* **THE TASK**:
In the entries below, find the line containing "Notre équipe (39, 74)" and the line containing "01928 731660 (89, 1591)". Copy those two lines and everything between them exactly, and only that.

* **DATA TO PROCESS**:
####

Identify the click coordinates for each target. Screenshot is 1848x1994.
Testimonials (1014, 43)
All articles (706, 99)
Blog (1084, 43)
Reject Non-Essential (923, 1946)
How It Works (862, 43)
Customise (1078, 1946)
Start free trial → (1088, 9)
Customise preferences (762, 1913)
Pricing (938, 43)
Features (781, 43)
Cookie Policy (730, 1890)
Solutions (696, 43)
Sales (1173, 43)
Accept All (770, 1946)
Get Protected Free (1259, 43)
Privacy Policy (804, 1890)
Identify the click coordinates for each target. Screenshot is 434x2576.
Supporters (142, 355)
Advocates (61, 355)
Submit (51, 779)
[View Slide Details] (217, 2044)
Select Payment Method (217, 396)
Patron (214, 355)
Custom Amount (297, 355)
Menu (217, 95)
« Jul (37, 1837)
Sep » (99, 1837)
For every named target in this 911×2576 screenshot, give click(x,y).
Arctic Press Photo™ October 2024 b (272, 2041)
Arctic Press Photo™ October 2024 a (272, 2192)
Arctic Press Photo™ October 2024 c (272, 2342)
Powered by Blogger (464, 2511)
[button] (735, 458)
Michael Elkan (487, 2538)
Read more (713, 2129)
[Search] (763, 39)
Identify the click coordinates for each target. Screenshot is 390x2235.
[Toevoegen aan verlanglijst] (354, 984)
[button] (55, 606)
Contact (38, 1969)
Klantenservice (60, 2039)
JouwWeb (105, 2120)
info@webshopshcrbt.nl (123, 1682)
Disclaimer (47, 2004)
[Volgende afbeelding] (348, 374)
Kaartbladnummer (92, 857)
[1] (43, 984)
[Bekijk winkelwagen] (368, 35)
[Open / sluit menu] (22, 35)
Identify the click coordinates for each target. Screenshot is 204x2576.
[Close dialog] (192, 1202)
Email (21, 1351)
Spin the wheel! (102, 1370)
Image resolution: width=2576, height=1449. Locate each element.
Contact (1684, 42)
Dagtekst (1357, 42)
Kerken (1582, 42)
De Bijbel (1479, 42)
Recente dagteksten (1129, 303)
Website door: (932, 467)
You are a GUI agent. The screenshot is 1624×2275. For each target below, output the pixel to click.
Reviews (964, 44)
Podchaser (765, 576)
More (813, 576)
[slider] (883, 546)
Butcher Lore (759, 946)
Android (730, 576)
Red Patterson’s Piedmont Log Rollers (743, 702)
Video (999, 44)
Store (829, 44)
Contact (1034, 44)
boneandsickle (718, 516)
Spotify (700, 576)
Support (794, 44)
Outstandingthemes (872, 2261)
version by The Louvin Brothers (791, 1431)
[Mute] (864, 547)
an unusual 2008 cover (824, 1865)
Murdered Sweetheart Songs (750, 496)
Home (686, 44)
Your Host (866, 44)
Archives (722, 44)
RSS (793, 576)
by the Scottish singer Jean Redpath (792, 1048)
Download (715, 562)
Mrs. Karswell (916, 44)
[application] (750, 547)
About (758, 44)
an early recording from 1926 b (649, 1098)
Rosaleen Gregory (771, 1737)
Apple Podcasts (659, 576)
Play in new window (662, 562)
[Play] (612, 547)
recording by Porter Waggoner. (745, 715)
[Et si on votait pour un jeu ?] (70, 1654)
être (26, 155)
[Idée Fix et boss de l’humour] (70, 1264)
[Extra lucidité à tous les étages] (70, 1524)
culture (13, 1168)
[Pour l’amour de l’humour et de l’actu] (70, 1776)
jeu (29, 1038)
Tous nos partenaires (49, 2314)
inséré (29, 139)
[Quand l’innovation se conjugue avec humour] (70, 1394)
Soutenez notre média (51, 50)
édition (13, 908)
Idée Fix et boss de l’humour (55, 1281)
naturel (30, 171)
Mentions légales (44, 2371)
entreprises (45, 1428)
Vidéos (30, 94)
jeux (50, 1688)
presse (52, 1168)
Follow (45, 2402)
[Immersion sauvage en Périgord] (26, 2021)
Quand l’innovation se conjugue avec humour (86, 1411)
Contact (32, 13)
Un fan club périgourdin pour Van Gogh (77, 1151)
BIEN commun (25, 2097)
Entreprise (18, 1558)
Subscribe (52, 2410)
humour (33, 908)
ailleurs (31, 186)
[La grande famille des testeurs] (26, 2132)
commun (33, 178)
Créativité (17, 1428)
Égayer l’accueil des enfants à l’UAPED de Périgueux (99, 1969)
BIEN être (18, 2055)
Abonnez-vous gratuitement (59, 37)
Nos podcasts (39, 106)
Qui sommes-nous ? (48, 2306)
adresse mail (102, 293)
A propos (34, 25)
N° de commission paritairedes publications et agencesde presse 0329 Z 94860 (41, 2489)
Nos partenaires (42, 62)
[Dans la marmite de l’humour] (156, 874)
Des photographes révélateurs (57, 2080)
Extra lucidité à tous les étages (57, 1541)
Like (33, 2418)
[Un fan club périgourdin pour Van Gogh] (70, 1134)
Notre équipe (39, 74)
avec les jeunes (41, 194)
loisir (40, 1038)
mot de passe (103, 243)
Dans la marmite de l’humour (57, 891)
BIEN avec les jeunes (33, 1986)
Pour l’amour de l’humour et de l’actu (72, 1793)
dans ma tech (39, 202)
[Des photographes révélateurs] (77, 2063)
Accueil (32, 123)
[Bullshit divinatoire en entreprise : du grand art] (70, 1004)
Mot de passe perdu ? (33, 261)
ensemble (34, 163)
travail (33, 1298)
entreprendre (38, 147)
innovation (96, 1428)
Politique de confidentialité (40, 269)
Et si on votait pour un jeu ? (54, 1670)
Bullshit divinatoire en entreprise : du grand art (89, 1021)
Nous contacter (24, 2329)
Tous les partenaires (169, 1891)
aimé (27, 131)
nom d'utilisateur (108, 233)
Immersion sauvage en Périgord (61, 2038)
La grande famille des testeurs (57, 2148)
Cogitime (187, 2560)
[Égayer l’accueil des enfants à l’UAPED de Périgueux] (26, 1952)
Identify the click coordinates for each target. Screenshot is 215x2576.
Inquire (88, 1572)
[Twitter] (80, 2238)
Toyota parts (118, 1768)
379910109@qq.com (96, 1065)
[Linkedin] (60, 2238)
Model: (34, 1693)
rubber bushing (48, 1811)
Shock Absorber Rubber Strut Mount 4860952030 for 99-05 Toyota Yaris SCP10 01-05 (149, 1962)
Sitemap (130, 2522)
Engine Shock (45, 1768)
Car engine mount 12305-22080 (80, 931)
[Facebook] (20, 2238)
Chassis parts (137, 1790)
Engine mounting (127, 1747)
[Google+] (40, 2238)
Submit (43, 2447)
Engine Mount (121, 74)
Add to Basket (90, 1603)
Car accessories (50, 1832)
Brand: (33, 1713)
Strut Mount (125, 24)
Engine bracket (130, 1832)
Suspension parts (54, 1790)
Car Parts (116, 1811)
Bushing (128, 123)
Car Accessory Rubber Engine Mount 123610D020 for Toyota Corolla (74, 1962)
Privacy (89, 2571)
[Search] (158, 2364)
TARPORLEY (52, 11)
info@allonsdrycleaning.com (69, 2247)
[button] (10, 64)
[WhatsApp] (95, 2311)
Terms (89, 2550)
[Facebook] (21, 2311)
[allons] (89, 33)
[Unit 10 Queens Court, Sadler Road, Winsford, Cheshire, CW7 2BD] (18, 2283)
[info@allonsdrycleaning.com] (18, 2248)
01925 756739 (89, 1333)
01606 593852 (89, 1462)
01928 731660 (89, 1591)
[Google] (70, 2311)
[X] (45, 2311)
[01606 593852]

####

* **ANSWER TO THIS TASK**:
Notre équipe (39, 74)
avec les jeunes (41, 194)
loisir (40, 1038)
mot de passe (103, 243)
Dans la marmite de l’humour (57, 891)
BIEN avec les jeunes (33, 1986)
Pour l’amour de l’humour et de l’actu (72, 1793)
dans ma tech (39, 202)
[Des photographes révélateurs] (77, 2063)
Accueil (32, 123)
[Bullshit divinatoire en entreprise : du grand art] (70, 1004)
Mot de passe perdu ? (33, 261)
ensemble (34, 163)
travail (33, 1298)
entreprendre (38, 147)
innovation (96, 1428)
Politique de confidentialité (40, 269)
Et si on votait pour un jeu ? (54, 1670)
Bullshit divinatoire en entreprise : du grand art (89, 1021)
Nous contacter (24, 2329)
Tous les partenaires (169, 1891)
aimé (27, 131)
nom d'utilisateur (108, 233)
Immersion sauvage en Périgord (61, 2038)
La grande famille des testeurs (57, 2148)
Cogitime (187, 2560)
[Égayer l’accueil des enfants à l’UAPED de Périgueux] (26, 1952)
Identify the click coordinates for each target. Screenshot is 215x2576.
Inquire (88, 1572)
[Twitter] (80, 2238)
Toyota parts (118, 1768)
379910109@qq.com (96, 1065)
[Linkedin] (60, 2238)
Model: (34, 1693)
rubber bushing (48, 1811)
Shock Absorber Rubber Strut Mount 4860952030 for 99-05 Toyota Yaris SCP10 01-05 (149, 1962)
Sitemap (130, 2522)
Engine Shock (45, 1768)
Car engine mount 12305-22080 (80, 931)
[Facebook] (20, 2238)
Chassis parts (137, 1790)
Engine mounting (127, 1747)
[Google+] (40, 2238)
Submit (43, 2447)
Engine Mount (121, 74)
Add to Basket (90, 1603)
Car accessories (50, 1832)
Brand: (33, 1713)
Strut Mount (125, 24)
Engine bracket (130, 1832)
Suspension parts (54, 1790)
Car Parts (116, 1811)
Bushing (128, 123)
Car Accessory Rubber Engine Mount 123610D020 for Toyota Corolla (74, 1962)
Privacy (89, 2571)
[Search] (158, 2364)
TARPORLEY (52, 11)
info@allonsdrycleaning.com (69, 2247)
[button] (10, 64)
[WhatsApp] (95, 2311)
Terms (89, 2550)
[Facebook] (21, 2311)
[allons] (89, 33)
[Unit 10 Queens Court, Sadler Road, Winsford, Cheshire, CW7 2BD] (18, 2283)
[info@allonsdrycleaning.com] (18, 2248)
01925 756739 (89, 1333)
01606 593852 (89, 1462)
01928 731660 (89, 1591)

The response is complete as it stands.